_DIRECTION_. Rewrite only the data from the line with "The width and" up to and including the line with "Looking at the screenshot, I should click(896, 565).", replacing "quiz" with "challenge" and leaving everything else unchanged.

_THE DATA_.
++++++++
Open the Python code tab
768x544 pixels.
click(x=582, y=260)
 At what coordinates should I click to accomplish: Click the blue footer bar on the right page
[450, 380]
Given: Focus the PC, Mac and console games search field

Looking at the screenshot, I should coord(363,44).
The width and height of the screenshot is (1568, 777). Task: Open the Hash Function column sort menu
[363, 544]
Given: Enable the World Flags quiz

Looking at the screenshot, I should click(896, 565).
++++++++
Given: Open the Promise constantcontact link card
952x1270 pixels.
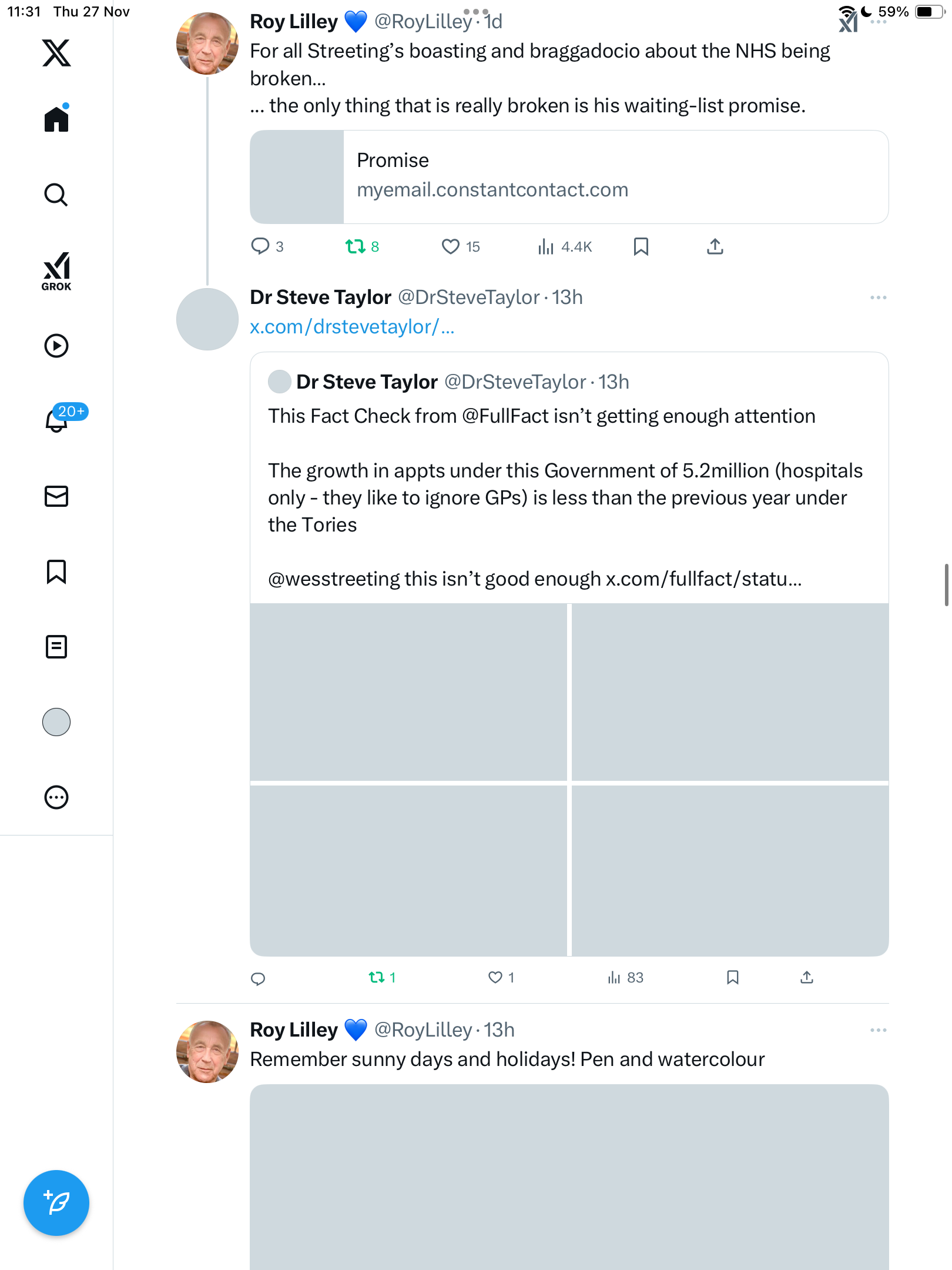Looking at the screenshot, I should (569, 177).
++++++++
_RESULT FOR THIS TASK_.
The width and height of the screenshot is (1568, 777). Task: Open the Hash Function column sort menu
[363, 544]
Given: Enable the World Flags challenge

Looking at the screenshot, I should click(896, 565).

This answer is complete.